To do: Render the entries from the line with "Toggle packet list colorization" up to and including the final line of the entries as a JSON list of strings, one string per line and blank lines omitted.

Data excerpts:

#####

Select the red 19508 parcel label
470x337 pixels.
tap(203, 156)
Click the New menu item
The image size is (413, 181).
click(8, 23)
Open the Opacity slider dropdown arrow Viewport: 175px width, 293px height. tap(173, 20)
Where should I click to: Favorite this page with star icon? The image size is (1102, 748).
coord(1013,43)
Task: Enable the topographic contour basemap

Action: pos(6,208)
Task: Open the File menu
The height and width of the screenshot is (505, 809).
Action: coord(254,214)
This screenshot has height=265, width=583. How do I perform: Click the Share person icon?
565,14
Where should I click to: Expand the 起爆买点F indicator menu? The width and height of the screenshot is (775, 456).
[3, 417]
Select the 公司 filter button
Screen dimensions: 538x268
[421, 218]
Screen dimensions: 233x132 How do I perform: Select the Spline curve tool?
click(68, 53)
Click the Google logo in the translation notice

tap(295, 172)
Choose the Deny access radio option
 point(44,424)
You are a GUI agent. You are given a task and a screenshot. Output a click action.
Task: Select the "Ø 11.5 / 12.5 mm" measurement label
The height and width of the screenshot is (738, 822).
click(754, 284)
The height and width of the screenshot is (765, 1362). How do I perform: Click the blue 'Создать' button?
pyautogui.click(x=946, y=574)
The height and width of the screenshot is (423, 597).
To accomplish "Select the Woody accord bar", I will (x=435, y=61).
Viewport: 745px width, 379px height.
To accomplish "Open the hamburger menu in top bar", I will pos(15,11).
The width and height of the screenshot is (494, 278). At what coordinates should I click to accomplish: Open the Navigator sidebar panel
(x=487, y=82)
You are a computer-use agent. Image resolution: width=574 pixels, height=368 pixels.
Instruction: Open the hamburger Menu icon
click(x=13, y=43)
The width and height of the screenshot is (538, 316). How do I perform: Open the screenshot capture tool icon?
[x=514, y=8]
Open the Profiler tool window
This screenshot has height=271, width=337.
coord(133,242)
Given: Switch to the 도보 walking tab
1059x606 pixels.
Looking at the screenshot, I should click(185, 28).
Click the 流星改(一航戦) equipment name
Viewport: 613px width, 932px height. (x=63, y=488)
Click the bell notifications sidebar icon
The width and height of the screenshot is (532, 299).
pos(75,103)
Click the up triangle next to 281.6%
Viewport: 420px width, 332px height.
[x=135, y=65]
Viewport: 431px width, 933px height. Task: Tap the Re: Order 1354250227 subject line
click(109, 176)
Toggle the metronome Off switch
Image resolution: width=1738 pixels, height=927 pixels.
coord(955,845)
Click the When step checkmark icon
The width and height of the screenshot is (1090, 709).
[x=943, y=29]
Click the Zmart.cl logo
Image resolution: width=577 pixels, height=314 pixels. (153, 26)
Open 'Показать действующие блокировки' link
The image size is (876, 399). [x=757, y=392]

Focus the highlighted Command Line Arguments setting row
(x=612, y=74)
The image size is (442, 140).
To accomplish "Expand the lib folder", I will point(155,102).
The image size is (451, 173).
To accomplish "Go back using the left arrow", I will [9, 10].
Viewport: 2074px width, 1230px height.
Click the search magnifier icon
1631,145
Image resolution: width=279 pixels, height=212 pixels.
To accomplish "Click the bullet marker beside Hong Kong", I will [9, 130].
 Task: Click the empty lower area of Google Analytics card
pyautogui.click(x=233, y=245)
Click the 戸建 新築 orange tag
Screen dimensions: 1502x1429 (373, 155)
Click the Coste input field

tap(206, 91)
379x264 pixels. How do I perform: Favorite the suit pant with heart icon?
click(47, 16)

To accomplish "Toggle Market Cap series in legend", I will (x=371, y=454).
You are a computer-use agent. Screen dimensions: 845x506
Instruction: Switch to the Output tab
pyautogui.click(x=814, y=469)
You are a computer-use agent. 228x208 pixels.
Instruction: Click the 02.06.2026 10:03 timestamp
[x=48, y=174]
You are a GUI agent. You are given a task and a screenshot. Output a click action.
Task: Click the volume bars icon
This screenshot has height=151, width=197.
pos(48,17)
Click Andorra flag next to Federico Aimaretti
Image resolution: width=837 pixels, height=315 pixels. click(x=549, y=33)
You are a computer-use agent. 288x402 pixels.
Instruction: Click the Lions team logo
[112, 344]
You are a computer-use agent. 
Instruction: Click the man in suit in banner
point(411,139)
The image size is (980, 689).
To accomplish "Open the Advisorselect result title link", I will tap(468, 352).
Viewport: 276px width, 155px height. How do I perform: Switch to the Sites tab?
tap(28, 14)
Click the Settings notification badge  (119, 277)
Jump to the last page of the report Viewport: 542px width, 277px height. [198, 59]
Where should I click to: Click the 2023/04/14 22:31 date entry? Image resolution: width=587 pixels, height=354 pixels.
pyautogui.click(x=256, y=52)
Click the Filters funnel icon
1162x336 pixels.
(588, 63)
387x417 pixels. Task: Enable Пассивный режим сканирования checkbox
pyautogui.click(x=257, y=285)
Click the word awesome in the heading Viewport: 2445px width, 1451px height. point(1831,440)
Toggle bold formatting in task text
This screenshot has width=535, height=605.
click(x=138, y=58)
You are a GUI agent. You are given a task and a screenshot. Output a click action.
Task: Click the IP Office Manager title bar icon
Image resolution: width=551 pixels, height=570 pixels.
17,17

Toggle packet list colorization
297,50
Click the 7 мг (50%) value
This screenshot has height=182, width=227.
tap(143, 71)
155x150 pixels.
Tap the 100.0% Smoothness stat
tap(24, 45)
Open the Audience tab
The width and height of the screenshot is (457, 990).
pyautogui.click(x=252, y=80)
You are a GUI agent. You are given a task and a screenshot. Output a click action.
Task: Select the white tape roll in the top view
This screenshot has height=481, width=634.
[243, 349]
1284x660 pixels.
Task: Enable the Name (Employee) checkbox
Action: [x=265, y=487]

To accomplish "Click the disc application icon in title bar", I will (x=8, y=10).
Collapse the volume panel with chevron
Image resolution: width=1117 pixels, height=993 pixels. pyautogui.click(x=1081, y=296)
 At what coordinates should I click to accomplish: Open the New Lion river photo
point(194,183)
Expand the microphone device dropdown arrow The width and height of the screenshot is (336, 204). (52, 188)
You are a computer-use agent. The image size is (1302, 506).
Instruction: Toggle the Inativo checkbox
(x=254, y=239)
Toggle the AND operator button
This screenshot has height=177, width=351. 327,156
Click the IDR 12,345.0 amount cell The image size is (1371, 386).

#####

Response to the task:
[
  "Toggle packet list colorization",
  "297,50",
  "Click the 7 мг (50%) value",
  "This screenshot has height=182, width=227.",
  "tap(143, 71)",
  "155x150 pixels.",
  "Tap the 100.0% Smoothness stat",
  "tap(24, 45)",
  "Open the Audience tab",
  "The width and height of the screenshot is (457, 990).",
  "pyautogui.click(x=252, y=80)",
  "You are a GUI agent. You are given a task and a screenshot. Output a click action.",
  "Task: Select the white tape roll in the top view",
  "This screenshot has height=481, width=634.",
  "[243, 349]",
  "1284x660 pixels.",
  "Task: Enable the Name (Employee) checkbox",
  "Action: [x=265, y=487]",
  "To accomplish \"Click the disc application icon in title bar\", I will (x=8, y=10).",
  "Collapse the volume panel with chevron",
  "Image resolution: width=1117 pixels, height=993 pixels. pyautogui.click(x=1081, y=296)",
  " At what coordinates should I click to accomplish: Open the New Lion river photo",
  "point(194,183)",
  "Expand the microphone device dropdown arrow The width and height of the screenshot is (336, 204). (52, 188)",
  "You are a computer-use agent. The image size is (1302, 506).",
  "Instruction: Toggle the Inativo checkbox",
  "(x=254, y=239)",
  "Toggle the AND operator button",
  "This screenshot has height=177, width=351. 327,156",
  "Click the IDR 12,345.0 amount cell The image size is (1371, 386)."
]